Sara Ortega has done a lot of traveling. While in college and grad school she would jump on a plane every time her bank account permitted. The more places she went, the more people she met and the more life stories she heard that were so remarkably different from her own.
She stayed with dozens of types of people from elderly sisters in Spain to dorming students in Taiwan to U.S. volunteers in Kazakhstan. "It was incredibly eye-opening to hear what other people have confronted," she says.
Through these experiences Sara slowly became exposed to the challenges of international development. And while she reveled in the excitement and adventure of all the travel, there came a point when she wished for more purpose to it all than just fraying her passport's edges. Almost everyone she met seemed to be on an endless trek for more opportunities. And Sara realized that the likelihood that many of them would receive an adequate education to obtain those opportunities was depressingly small.
In 2008 Sara accepted a job in Ghana, West Africa working with an adult education program. As that contract came to a close, she began talking with a few coworkers about what they could do next to further their work in education. After many conversations at a local cafe, Mira Scholars Foundation was born in the Spring of 2009. The organization was designed to advance children's education around the world using the power of online media.
Mira is an entirely web-based nonprofit, featuring organizations that work on the ground with youth in developing countries to make incredible strides in education. The website features a brief write-up of each NGO with a specific funding request. The online community can then learn more about the program and choose to support it.
Sara now serves as the Executive Director of Mira. "It is a constantly growing labor of love," she says, "and I wish I had the capacity to involve everyone I know in this type of work." She describes the special nature of the Mira Scholars organization. It's not a 9-5 office type of environment, she says, but "everyday people with the capacity to provide great things coming together to help others in small ways."
Volunteers are a great example of those "everyday people." At Mira they perform important tasks such as legal and accounting work, donor outreach via Facebook, and setting up a monitoring system with the NGO teams in Cambodia. Sara recognizes the symbiotic relationship between her volunteers and her organization. "Everyone is so intelligent," she says, "and they understand that their skills, at any level, help Mira thrive."
Recently Sara used VolunteerMatch to recruit a volunteer to do some research and put together an in-house grant opportunities list. "I believe more people now understand that volunteering works to their personal benefits in this mad job search atmosphere," Sara explains.
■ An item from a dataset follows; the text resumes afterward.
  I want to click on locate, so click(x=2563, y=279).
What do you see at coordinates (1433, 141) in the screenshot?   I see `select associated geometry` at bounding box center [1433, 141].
Sara recently traveled to Cambodia to visit the first NGO's that teamed up with the online platform and to see firsthand the impact being made there. "It's my aim/hope that by 2012, we'll roll out additional operations in Latin America," she says.
Mira doesn't fall into the same category as traditional philanthropy, Sara says. "Aside from being web-based, all we're truly doing is telling people's stories who aren't fully able to tell it themselves. The concept is simple, and that's what makes it thrive."